▶ [Directions] Scan the following material for the string "Google" and copy each line in which it appears.

• • •

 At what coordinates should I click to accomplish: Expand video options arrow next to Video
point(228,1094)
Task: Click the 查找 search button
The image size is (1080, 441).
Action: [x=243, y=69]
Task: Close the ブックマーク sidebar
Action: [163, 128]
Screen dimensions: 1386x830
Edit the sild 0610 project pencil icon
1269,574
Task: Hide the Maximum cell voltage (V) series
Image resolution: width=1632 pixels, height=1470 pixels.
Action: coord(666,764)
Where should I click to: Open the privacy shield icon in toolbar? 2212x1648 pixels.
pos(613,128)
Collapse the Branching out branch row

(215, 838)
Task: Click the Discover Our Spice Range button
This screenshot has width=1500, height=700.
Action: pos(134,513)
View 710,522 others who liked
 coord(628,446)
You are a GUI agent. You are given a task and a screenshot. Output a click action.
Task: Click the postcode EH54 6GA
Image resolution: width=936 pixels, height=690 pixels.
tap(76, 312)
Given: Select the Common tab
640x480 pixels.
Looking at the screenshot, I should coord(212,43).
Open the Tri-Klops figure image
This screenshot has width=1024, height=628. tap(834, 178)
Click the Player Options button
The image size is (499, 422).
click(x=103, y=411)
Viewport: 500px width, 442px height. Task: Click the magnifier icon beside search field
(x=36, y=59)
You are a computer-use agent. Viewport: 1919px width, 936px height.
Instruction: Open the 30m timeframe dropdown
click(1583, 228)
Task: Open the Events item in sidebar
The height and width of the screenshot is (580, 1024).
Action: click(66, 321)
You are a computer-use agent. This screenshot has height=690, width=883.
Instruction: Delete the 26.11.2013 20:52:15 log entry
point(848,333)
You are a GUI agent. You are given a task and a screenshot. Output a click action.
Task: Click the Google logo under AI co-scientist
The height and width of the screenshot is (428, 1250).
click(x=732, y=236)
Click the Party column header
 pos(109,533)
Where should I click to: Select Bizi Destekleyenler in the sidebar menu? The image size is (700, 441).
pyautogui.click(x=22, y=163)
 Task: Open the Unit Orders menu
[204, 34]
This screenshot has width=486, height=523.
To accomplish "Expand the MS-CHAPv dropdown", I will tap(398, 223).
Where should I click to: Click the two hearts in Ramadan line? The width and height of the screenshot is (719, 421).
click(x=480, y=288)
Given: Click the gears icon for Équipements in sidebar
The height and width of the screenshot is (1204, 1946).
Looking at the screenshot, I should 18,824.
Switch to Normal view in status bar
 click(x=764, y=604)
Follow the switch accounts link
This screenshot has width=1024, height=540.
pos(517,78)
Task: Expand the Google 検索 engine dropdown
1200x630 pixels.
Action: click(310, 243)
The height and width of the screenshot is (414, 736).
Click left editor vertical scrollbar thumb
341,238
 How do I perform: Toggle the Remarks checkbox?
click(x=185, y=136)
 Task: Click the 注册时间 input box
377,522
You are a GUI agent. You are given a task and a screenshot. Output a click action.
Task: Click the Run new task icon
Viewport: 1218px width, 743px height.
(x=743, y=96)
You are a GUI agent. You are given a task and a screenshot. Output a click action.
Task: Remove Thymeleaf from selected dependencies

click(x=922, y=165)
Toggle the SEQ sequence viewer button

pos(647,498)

• • •

▶ [Response area]
Task: Click the Google logo under AI co-scientist
Task: Expand the Google 検索 engine dropdown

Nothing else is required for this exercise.